What had brought us to the brink of collapse in the first place was this relentless instinct for building ever-larger megacompanies, passing deregulatory measures to gradually feed all the little fish in the sea to an ever-shrinking pool of Bigger Fish. To fix this problem, the government should have slowly liquidated these monster, too-big-to-fail firms and broken them down to smaller, more manageable companies. Instead, federal regulators closed ranks and used an almost completely secret bailout process to double down on the same faulty, merger-happy thinking that got us here in the first place, creating a constellation of megafirms under government control that are even bigger, more unwieldy and more crammed to the gills with systemic risk.
In essence, Paulson and his cronies turned the federal government into one gigantic, half-opaque holding company, one whose balance sheet includes the world’s most appallingly large and risky hedge fund, a controlling stake in a dying insurance giant, huge investments in a group of teetering megabanks, and shares here and there in various auto-finance companies, student loans, and other failing businesses. Like AIG, this new federal holding company is a firm that has no mechanism for auditing itself and is run by leaders who have very little grasp of the daily operations of its disparate subsidiary operations.
It is long. Because it is Rolling Stone, it has many four-letter words. But it is worth reading. I could have included many excerpts. It is one of many interesting links that can be found in the latest column by David Warsh.
My one disagreement with Taibbi would be in his emphasis on the elimination of Glass Steagall. I think that if you re-ran history with Glass-Steagall intact, you would have perhaps a slightly different cast of institutional characters (Citigroup would not have existed in its current form) but almost exactly the same outcome.
I think that Taibbi’s basic “power play” narrative is correct. His view that the government money going to AIG is more of a bailout of Goldman Sachs than of AIG strikes me as on target. However, his implication that it is a one-way takeover of Washington by Wall Street is incorrect, in my view. I think that all along we have had a Washington/Wall Street industrial complex, particularly with regard to housing finance.

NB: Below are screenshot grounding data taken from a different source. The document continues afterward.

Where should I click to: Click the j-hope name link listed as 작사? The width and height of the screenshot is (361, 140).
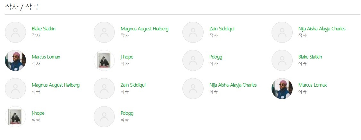tap(127, 57)
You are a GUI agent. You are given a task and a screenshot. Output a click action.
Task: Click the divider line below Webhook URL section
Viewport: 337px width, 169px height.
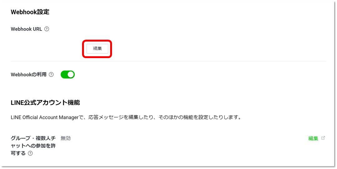tap(169, 61)
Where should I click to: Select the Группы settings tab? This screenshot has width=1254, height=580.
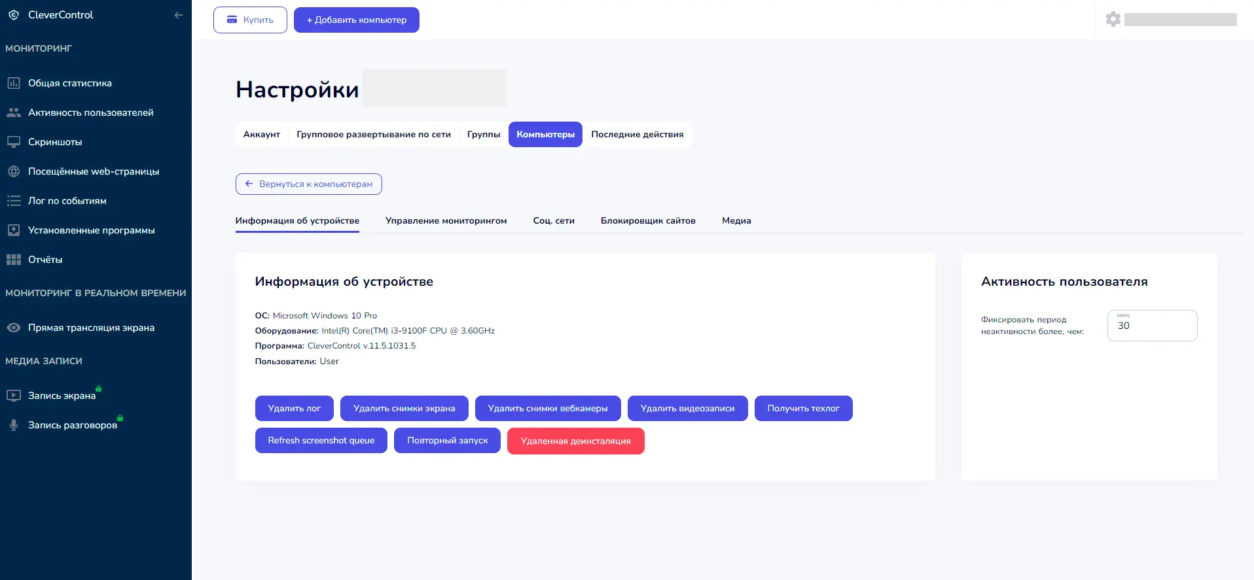coord(484,135)
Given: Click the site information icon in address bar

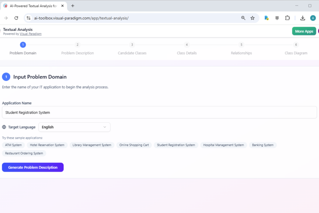Looking at the screenshot, I should pyautogui.click(x=28, y=18).
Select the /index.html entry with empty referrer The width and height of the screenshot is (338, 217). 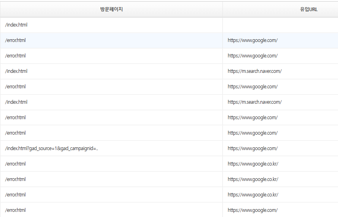click(16, 25)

For quite a while, but especially over the last nine months, the best way to predict developments in politics and finance has been to ask: what will do the most to increase the concentration of power? Every headline, from the Geithner regulatory plan to the proposed cap on the charitable deduction, to the resignation of the General Motors CEO, should be viewed in that light.
READER COMMENTS
The Snob
Mar 30 2009 at 11:58am
There’s two things about Taibbi’s piece that turned me sharply off, perhaps wrongly:
1. The villains weren’t just greedy and foolish, they also had to be obese, sweaty, bald, and sausage-fingered. While there were some facts, it was hard to hear them over all the axe-grinding, which leads one to wonder which of the two is really the point.
2. In the first dozen or so paragraphs, we were treated to almost nothing but quotes from unnamed sources who we are told are Government Officials and Industry Sources. There’s only one good reason for a source to be unnamed, and a whole lot of bad ones.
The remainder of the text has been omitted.